Fixation of the plasma membrane/cytoplasm complex: a mechanism of toxic interaction of tributyltin with the cell.

Flow cytometric and light/fluorescence microscopic analysis of murine erythroleukemic cells (MELC) and electron microscopic investigation of porcine microsomal membrane preparations suggest that tributyltin (TBT) toxicity is mediated through fixation processes (protein denaturation, crosslinking, and so on) within the plasma membrane/cytoplasm complex.
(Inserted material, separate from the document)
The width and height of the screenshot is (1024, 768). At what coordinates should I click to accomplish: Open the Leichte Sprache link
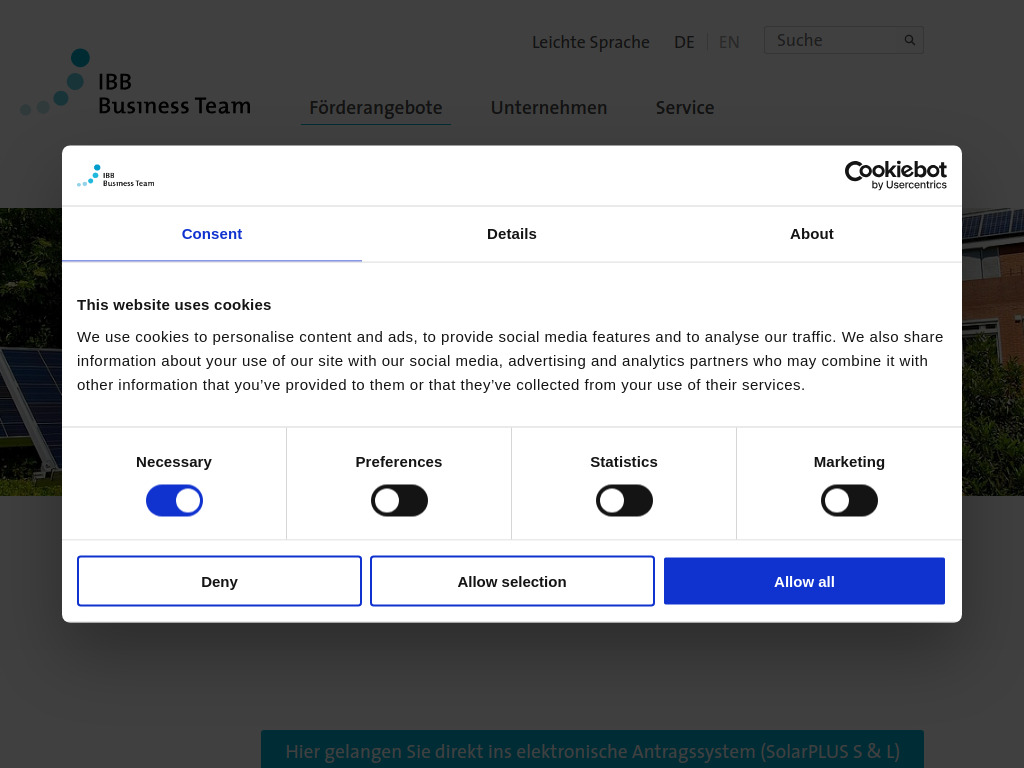590,42
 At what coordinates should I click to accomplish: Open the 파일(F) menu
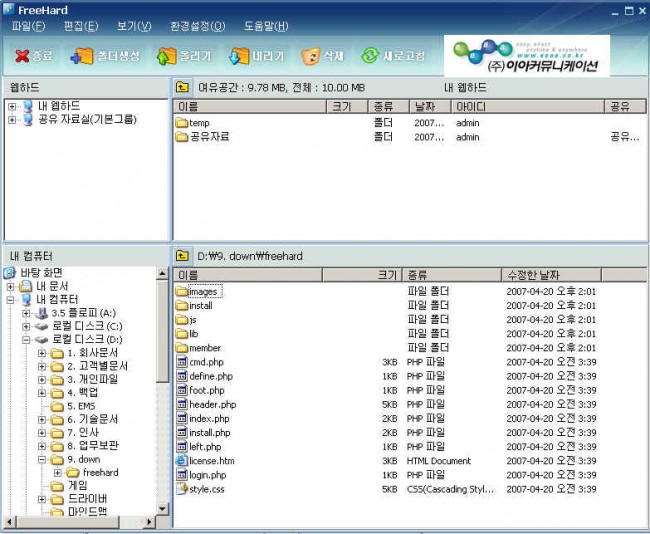pos(28,26)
This hypothesis was derived from the following observations: 1. Exposure of the MELC to micromolar concentrations of TBT results in increased resistance to detergent-mediated cytolysis; 2. Exposure of porcine renal microsomal membrane preparations to similar concentrations results in inhibition of vanadate-mediated crystallization of Na+,K(+)-ATPase, a process requiring protein mobility within the membrane; 3. Flow cytometric and fluorescence microscopic analyses indicate that MELC exposed to submicromolar concentrations of TBT exhibit increased cellular carboxyfluorescein retention; and 4. Nuclei prepared from TBT-treated cells by detergent-mediated cytolysis exhibit increased axial light loss, 90 degrees light scatter, fluorescein isothiocyanate fluorescence, and the presence of adherent proteinaceous tags. The DNA distribution histogram of such nuclei also is perturbed.